Gaiman Sweep

So, Todd McFarlane (comic artist/writer and creator of Spawn, et cetera) went to court against Neil Gaiman contesting the ‘creative ownership’ of several characters both secondary (Angela & Cogliostro) and primary (the medieval incarnation of Spawn) that Gaiman created and introduced during a medieval-timeline Spawn story arc he wrote back in the mid-90’s.
(For those who didn’t already know this, Gaiman’s “1602” gig with Marvel was worked out by the author solely to pay for the court costs of dealing with McFarlane.)
Rather than simply apologizing, McFarlane threw a lot of money at lawyers and lost the legal case on every count, then threw a lot more money at lawyers to appeal… and just lost it all again.
To say that the judge skewered the arguments of McFarlane’s lead attorney* is… well, unkind, but wholly accurate, as near as I can tell. Good for him.
According to Gaiman, any money successfully extracted from McFarlane and left over from legal bills goes straight to the Comic Book Legal Defense Fund.

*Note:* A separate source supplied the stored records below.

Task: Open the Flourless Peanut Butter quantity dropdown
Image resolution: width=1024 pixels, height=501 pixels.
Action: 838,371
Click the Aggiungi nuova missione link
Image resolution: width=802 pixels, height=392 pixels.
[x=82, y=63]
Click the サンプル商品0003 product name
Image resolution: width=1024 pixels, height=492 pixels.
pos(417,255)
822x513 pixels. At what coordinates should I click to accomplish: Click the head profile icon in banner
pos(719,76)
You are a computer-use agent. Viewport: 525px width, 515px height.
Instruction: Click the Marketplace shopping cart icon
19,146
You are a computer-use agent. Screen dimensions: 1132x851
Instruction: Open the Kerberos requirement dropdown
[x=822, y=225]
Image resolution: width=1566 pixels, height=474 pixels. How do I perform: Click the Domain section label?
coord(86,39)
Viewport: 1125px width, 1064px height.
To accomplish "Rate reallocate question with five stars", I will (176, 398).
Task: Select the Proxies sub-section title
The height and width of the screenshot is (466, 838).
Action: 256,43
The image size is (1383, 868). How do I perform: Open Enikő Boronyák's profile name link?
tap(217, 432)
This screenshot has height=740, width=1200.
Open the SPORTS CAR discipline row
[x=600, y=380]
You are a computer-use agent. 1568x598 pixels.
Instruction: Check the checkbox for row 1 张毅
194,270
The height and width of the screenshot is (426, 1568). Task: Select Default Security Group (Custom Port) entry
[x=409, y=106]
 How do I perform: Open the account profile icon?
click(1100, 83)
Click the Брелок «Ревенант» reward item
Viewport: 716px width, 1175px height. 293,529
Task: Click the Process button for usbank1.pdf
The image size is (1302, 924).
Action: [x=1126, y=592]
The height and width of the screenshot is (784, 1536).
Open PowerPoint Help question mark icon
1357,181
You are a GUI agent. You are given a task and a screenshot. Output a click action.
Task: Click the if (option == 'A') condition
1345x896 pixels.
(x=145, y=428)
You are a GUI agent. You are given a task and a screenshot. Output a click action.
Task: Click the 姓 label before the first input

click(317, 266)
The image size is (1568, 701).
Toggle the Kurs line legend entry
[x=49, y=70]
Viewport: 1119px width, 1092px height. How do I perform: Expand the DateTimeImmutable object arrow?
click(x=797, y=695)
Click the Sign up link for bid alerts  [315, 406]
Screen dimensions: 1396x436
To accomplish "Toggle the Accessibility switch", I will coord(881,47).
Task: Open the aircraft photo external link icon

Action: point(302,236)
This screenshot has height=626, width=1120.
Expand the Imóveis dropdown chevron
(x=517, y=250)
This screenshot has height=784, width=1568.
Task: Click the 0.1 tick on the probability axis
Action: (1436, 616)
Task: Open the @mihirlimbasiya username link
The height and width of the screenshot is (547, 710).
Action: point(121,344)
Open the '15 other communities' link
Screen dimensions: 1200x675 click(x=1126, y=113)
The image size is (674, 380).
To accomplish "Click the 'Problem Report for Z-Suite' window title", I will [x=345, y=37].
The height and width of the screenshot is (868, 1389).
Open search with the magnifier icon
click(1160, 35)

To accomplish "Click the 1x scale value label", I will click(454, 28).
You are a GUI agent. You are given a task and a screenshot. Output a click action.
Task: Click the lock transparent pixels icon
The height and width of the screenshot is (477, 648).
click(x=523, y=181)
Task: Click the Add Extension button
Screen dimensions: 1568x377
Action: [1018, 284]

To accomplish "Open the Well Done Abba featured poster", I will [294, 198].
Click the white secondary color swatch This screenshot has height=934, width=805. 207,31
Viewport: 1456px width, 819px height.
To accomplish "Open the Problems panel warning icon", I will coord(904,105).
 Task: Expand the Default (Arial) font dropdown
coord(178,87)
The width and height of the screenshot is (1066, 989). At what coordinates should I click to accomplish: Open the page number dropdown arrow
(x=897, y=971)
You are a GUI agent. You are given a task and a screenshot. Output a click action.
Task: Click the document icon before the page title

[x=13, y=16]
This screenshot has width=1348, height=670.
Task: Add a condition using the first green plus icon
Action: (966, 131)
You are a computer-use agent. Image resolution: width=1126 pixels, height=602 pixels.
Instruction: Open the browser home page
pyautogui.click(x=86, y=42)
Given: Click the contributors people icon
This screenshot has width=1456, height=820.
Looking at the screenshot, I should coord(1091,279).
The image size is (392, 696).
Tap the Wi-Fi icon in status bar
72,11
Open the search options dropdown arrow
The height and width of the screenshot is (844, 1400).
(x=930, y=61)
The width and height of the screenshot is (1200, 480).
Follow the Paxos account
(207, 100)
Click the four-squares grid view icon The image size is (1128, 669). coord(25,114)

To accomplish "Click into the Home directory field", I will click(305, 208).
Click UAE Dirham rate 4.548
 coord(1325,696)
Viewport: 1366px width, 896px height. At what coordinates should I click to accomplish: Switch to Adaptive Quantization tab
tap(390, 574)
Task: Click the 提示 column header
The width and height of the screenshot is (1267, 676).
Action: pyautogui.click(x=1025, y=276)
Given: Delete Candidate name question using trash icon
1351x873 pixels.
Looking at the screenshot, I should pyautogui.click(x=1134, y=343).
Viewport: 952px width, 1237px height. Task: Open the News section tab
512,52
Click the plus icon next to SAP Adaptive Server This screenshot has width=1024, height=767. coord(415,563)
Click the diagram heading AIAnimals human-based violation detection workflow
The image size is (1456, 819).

(* — ‘Secondary comic characters are public domain until they’ve been around for, let’s say, 50 issues worth of steady appearance in a comic.’ Riiiight. Also: painting McFarlane as a blue-collar working-joe just trying to make a living in this dog-eat-dog world while being taken advantage of by the high-rolling Eurotrash Gaiman is… amusing in a horrible kind of way.)